2. Examine the code to think about the flow of execution.
3. Jot down what you think the program would output to the console from each of the 3 cases (the calls to method1() from the main method).
4. Once you have finished hand-tracing the program, run it to see the actual output.
5. Were you correct? If not, read through the code again to understand why it executed this way.
6. Now comment out Line 10 (P[x] = 5) and un-comment Line 11 (method2(P, x)).
7. Read the code within method2() and hand-trace the execution on paper with this small change in the code.
8. Once you have thought about the expected output, run the program to see the actual output.
9. Were you correct? If not, read through the code again to understand why it executed this way.
Exercise 2 – Using the Debugging Tool
1. Open DebuggingExercise1.java and run it. You will see that it compiles but it crashes when you run it. Read the error message and try to understand it. It will give you some information that may help you find the source of the error.
2. Check that you have a Debug button in the top right corner of your Eclipse window (a button with a little green bug in it), beside the Java button. If you don't, select Window Perspective Open Perspective Debug.
3. Click on the Debug button to change to the Debug view. You can, at any time, switch back to the Java view by clicking on the Java button in the top right corner (the button with the blue letter J located to the left of the debug button).
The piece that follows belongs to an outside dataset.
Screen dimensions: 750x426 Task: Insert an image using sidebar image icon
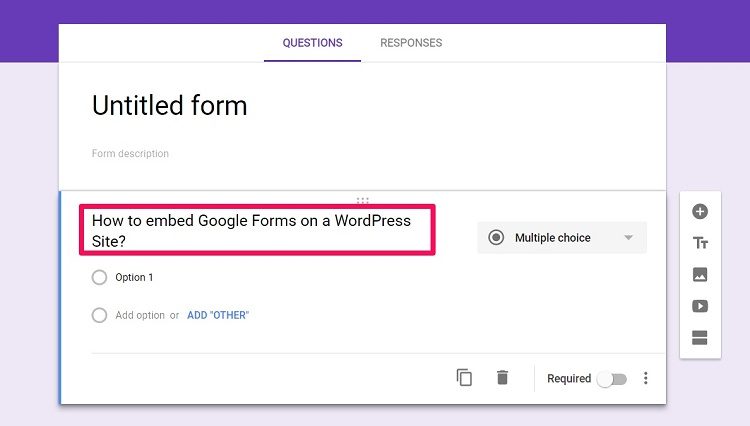700,274
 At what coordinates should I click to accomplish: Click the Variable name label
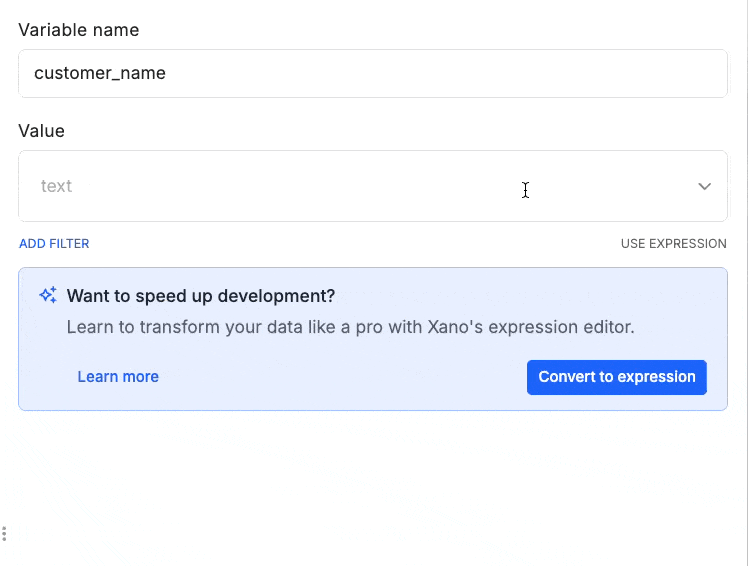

4. In the window displaying your code, add a breakpoint to the line for (int j=1; j<=6; j++). You do this by right-clicking in this line at the very left, and then clicking Toggle Breakpoint. You can remove a breakpoint at any time in the exact same way. 5. When executing your program, the debugger will stop every time this line is reached. Run your program in the debug mode by selecting on Run Debug (alternatively, press the key F11).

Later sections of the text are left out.